> [ENTRIES SUPPLIED]

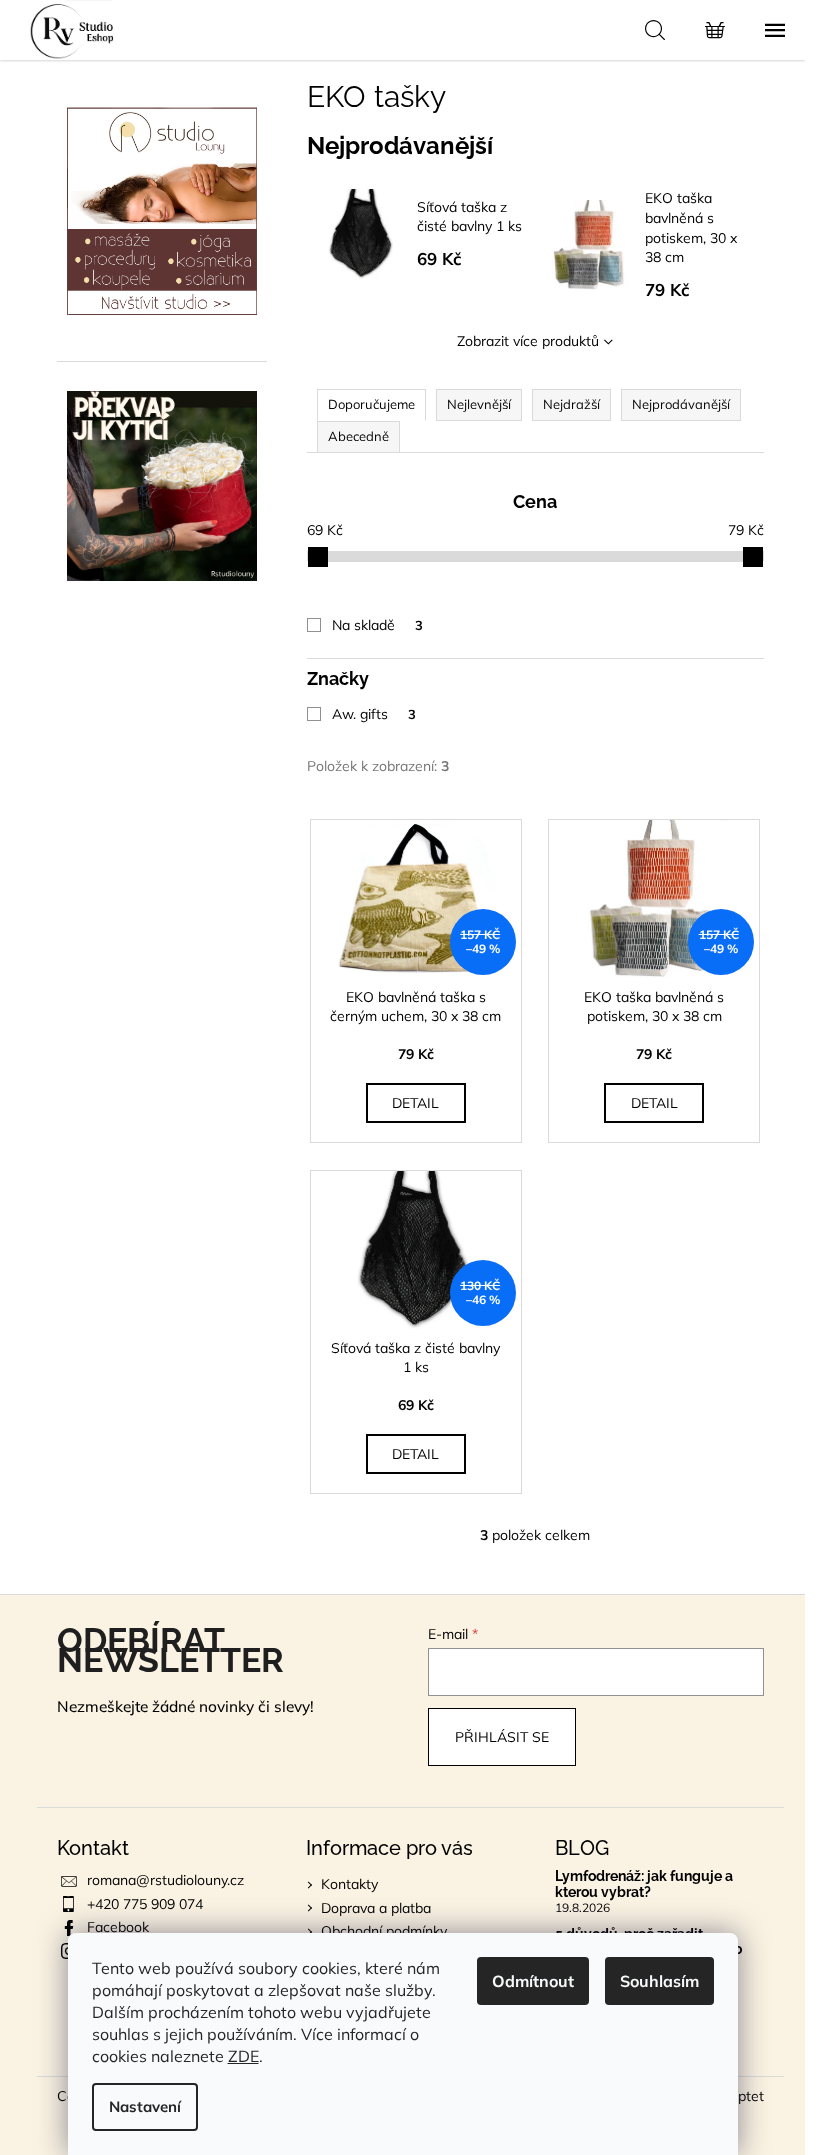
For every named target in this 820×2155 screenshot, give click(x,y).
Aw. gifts (374, 714)
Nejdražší (571, 404)
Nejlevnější (479, 404)
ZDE (243, 2056)
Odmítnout (533, 1981)
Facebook (118, 1927)
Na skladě (377, 625)
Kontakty (349, 1884)
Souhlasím (659, 1981)
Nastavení (145, 2106)
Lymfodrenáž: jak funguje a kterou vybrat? (644, 1884)
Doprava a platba (376, 1908)
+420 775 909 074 (145, 1904)
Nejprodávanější (681, 404)
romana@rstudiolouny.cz (165, 1880)
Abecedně (358, 436)
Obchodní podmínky (384, 1931)
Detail (415, 1103)
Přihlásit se (502, 1737)
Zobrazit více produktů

> [THE TASK] Please return the records above exactly as written, dropping every picture.

> [YOUR RESPONSE]
For every named target in this 820×2155 screenshot, give click(x,y).
Aw. gifts (374, 714)
Nejdražší (571, 404)
Nejlevnější (479, 404)
ZDE (243, 2056)
Odmítnout (533, 1981)
Facebook (118, 1927)
Na skladě (377, 625)
Kontakty (349, 1884)
Souhlasím (659, 1981)
Nastavení (145, 2106)
Lymfodrenáž: jak funguje a kterou vybrat? (644, 1884)
Doprava a platba (376, 1908)
+420 775 909 074 (145, 1904)
Nejprodávanější (681, 404)
romana@rstudiolouny.cz (165, 1880)
Abecedně (358, 436)
Obchodní podmínky (384, 1931)
Detail (415, 1103)
Přihlásit se (502, 1737)
Zobrazit více produktů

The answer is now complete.